# Do you pre-plan which days to fish?



## Zika (Aug 6, 2015)

Ideally for sight-fishing the prime time to go would be 10-3 due to sun angle, with <5 knots of wind, the sun to your back and coinciding solunar periods on optimum moon phases. But we don't live in an ideal world. I have the luxury of not fishing weekends any more and can load the skiff and be ready to go the night before. But where I'm at in North Florida, it's better to wait a bit to let things warm up (mid-30s here this am) in the winter months. Summer, I'm on the water at dawn. 

Bottom line (pun intended) is the best time to go fishing is whenever you can go fishing.


----------



## TylertheTrout2 (Apr 21, 2016)

I try to just stay prepared so when the opportunity comes for fishing time, we can hopefully capitalize on the situation and go get after em..
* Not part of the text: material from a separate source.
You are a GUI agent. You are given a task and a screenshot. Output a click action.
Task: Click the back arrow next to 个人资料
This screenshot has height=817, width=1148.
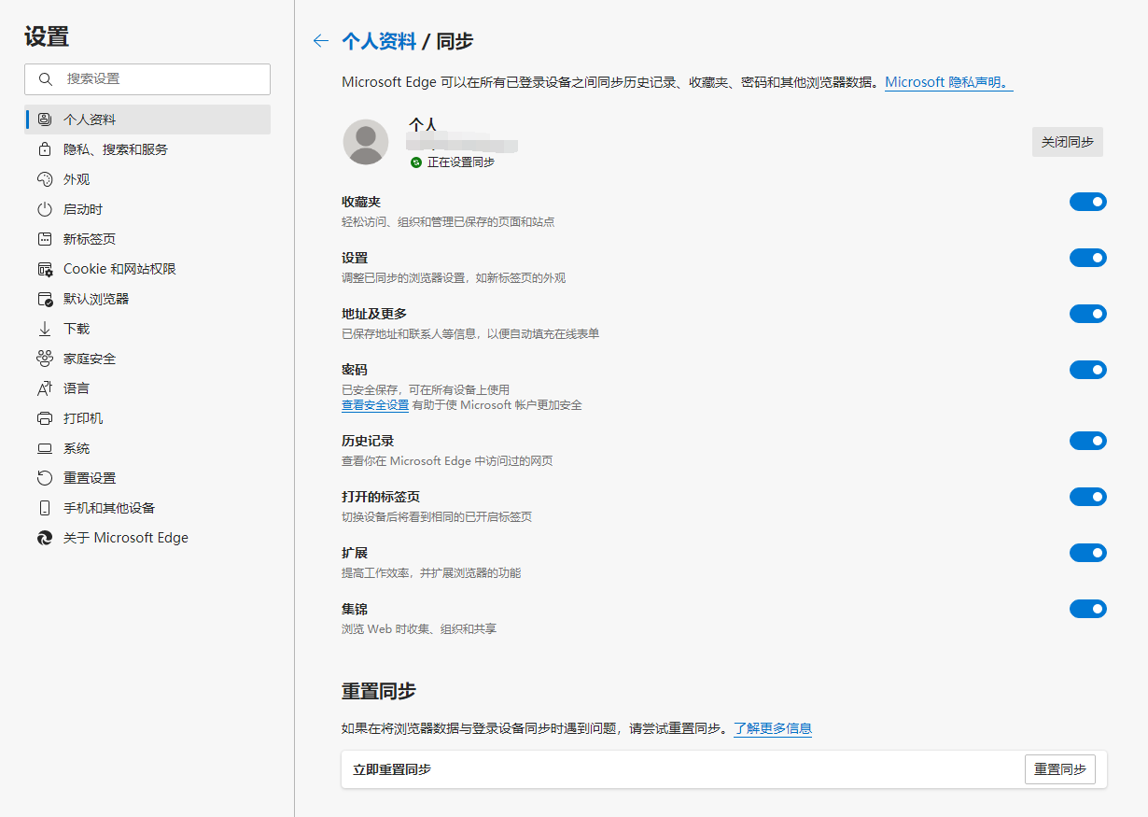point(321,40)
When preparation and opportunity come together, usually good things happen!!


----------



## Padre (Jul 29, 2016)

I watch the 15 day weather window and start looking for the best day each week, and then don't make appointments or anything for those days. Now rarely, does a good weather window 15 days out ever actually materialize but what it does do is move in between a couple of days before or after, so I just keep adjusting. That way I am ready for when the day arrives. I also am flexible with my schedule so I can move things around most of the time. Now my side driveway actually opens onto a parking lot of a launch ramp. Yup, I am sitting in my office typing this out and looking at the launch ramp. So when it suddenly nicens up, and I am free, I can launch and go at the last minute. So right now, I am eyeing next Wednesday as it is forecast for mostly sunny and 5-10 mph.


----------



## Half Shell (Jul 19, 2016)

Living in southeast FL (Broward County), I plan when and I where I fish around the wind and traffic. I may take a look at the weather 5-days out but I don't have a good idea if I'm going until 2-days out, and often it's the day prior. There is no such thing as waking up and deciding to go fishing for me due to the distance and thus time involved.
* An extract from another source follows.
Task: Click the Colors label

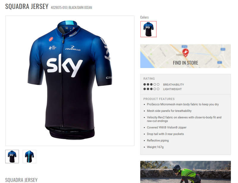Action: click(x=144, y=17)
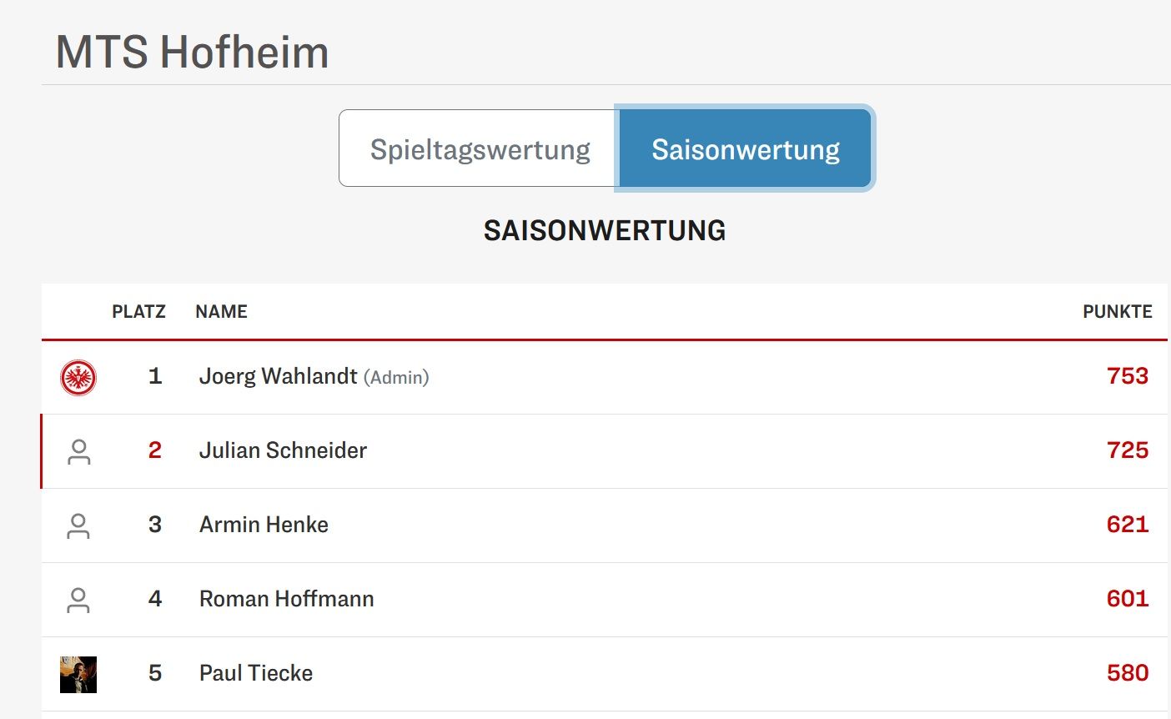Open Julian Schneider's name entry
This screenshot has height=719, width=1171.
[283, 450]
Weekdays means avoiding towing a boat thru or around Miami during rush hour. I prefer to go to 10K Islands on a weekday for this reason but if going around/thru Miami I'm leaving the house prior to 5:00 am.

Weekends means being at any ramp in Keys no later than 7:30 am.

7+ mph wind from any direction means no anchoring on the reef for me.
10+ mph wind from any direction means I'm not going trolling offshore.
15+ mph west wind means I'm not going to Flamingo or 10K Islands
20 mph wind means I'm taking the wife to lunch.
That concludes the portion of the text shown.